Muito pelo contrário, suas políticas objetivam principalmente a preservação do capitalismo – em grande medida pela manutenção da sua responsabilidade pela crise atual fora do debate público e portanto longe da ação política.
Mas esta crise, como muitas outras, levanta o espectro de Marx, a sombra do capitalismo, mais uma vez.
As duas mensagens básicas do espectro estão claras:
(1) a crise financeira de hoje decorre dos componentes nucleares do sistema capitalista e (2) resolver realmente a crise atual exige a mudança daqueles componentes a fim de mover a sociedade para além do capitalismo.
Por exemplo: se trabalhadores em cada empresa tornassem-se os seus próprios conselhos de direção, os velhos conflitos capitalistas entre empregadores e empregados estariam ultrapassados.
Se agências do estado coordenassem decisões de produção interdependentes de empresas, a competição restante poderia limitar-se ao focar prêmios por melhorias de desempenho.

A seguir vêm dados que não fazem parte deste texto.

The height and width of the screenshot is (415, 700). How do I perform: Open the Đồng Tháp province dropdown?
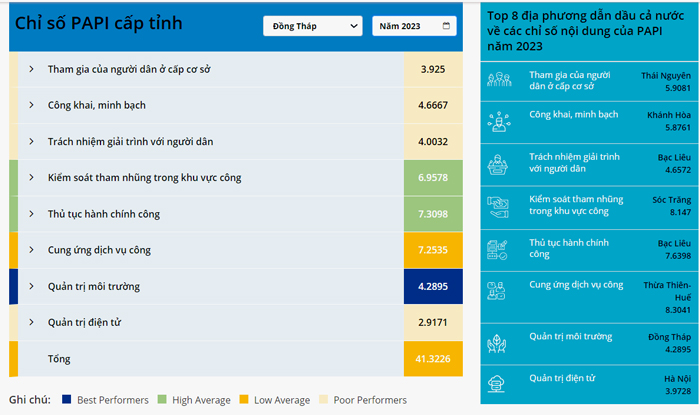[x=313, y=26]
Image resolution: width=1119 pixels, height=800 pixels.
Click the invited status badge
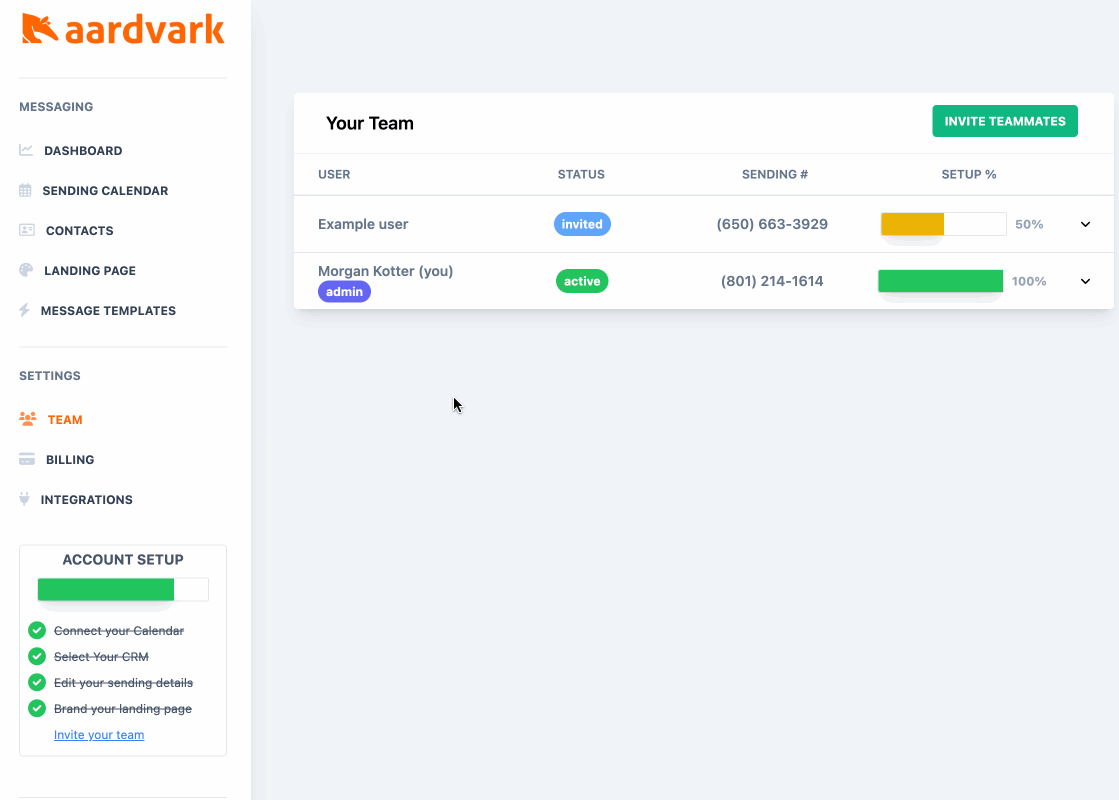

O governo dos EUA pode não apenas salvar enormes instituições financeiras como também exigir-lhes que se transformem em empresas em que empregadores e empregados sejam as mesmas pessoas e em que coordenação e competição tornem-se os aspectos principal e menor das interações empresariais.
Para tentar controlar a crise, o governo dos EUA tomou o comando da Fannie Mae, Freddie Mac e AIG, mas isto não alterou nem a organização destas empresas nem a competição destrutiva entre elas; a oportunidade foi tragicamente perdida.
Se os ventos políticos continuarem a mudar, soluções que respondam à crise atual com soluções fora do capitalismo podem ainda ser tentadas.